_Problem to work on_: Write out exactly the lines below from the one containing "Open the date range calendar picker" to the last, both ends kept, and nothing more; skip all pictures.
------
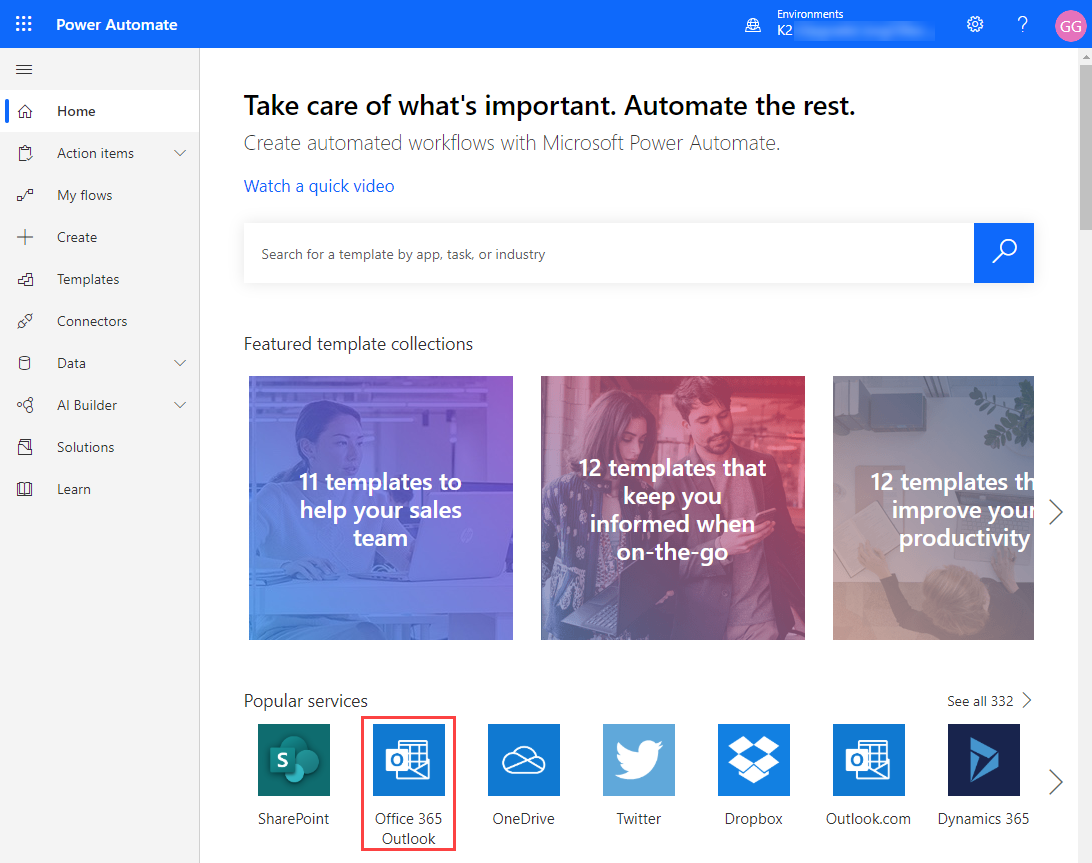The height and width of the screenshot is (863, 1092).
Task: Click the Dynamics 365 service icon
Action: [x=983, y=760]
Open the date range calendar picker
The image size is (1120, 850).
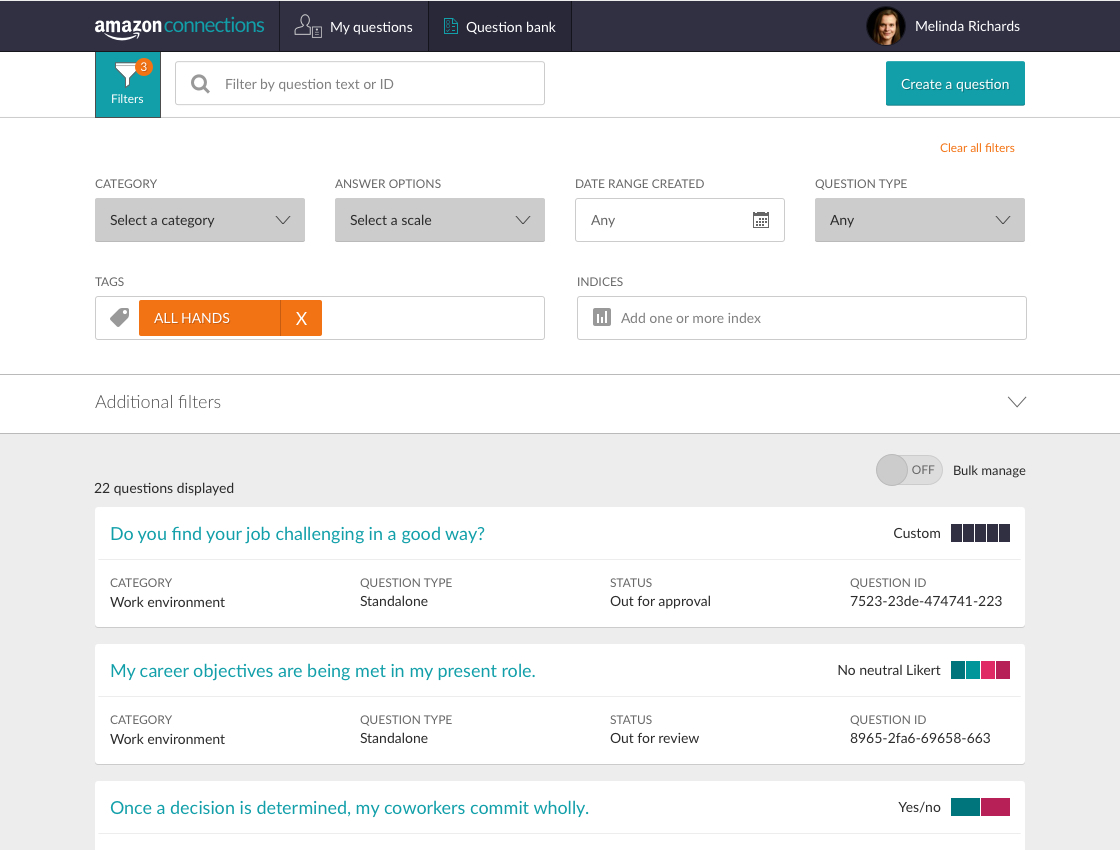[x=762, y=219]
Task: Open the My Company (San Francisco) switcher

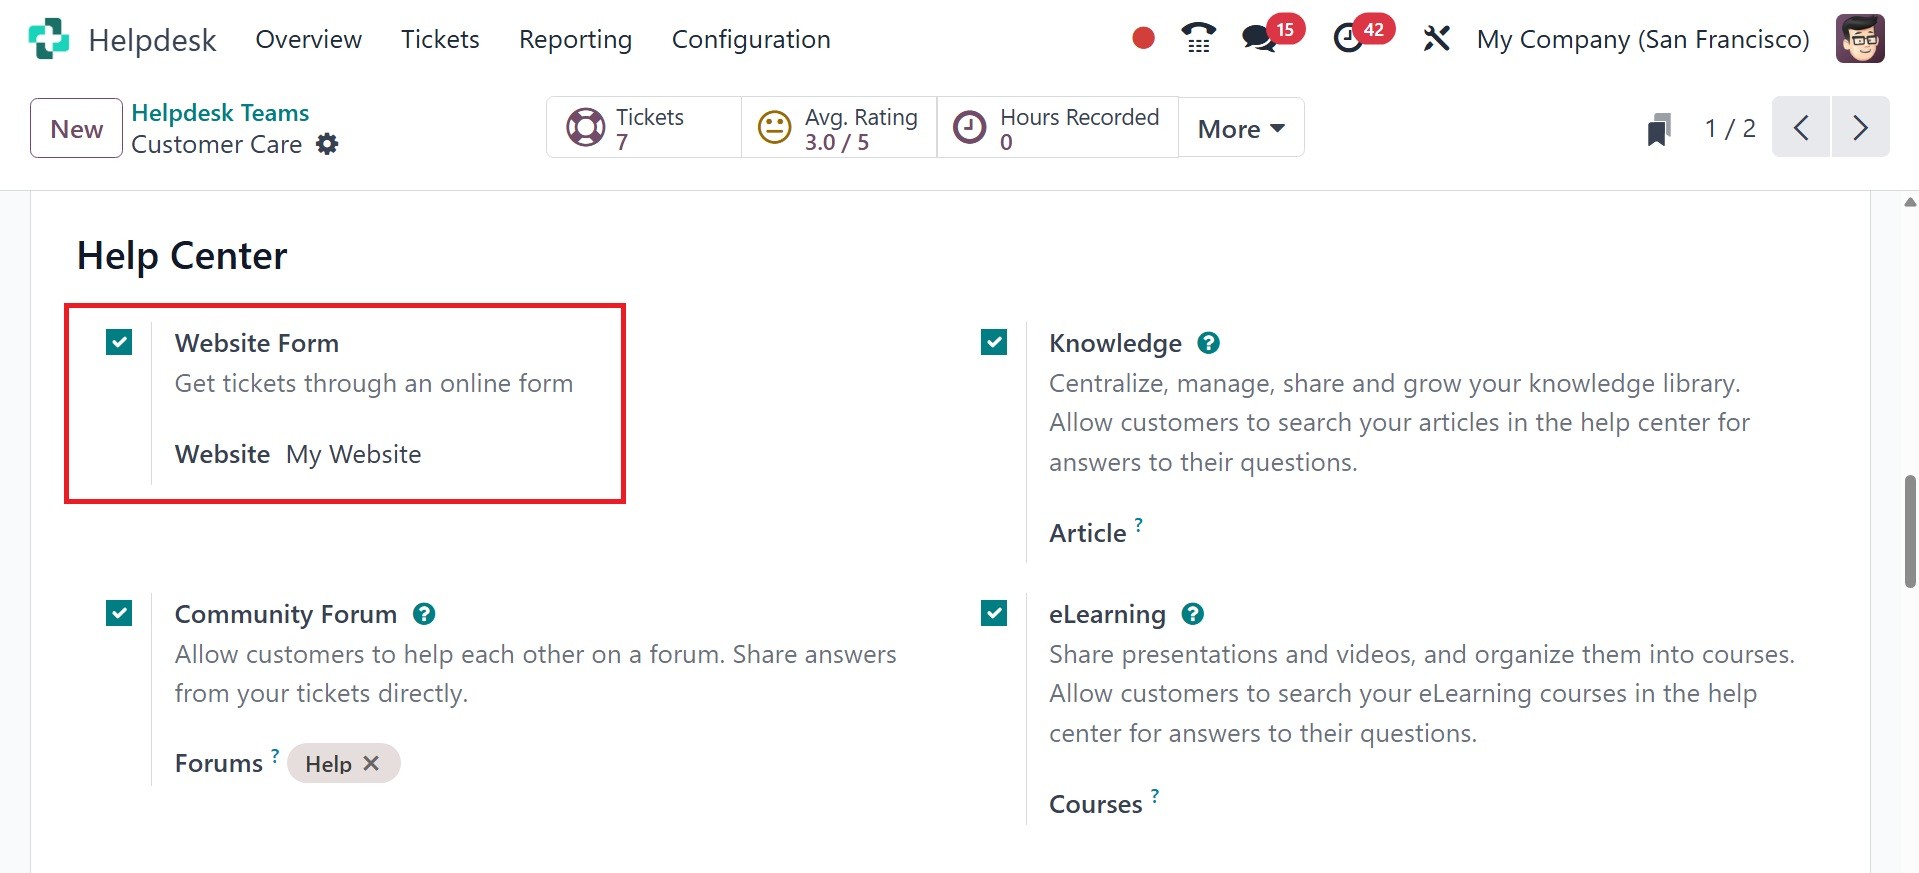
------
_Reply_:
Open the date range calendar picker
The image size is (1120, 850).
[x=762, y=219]
Task: Open the My Company (San Francisco) switcher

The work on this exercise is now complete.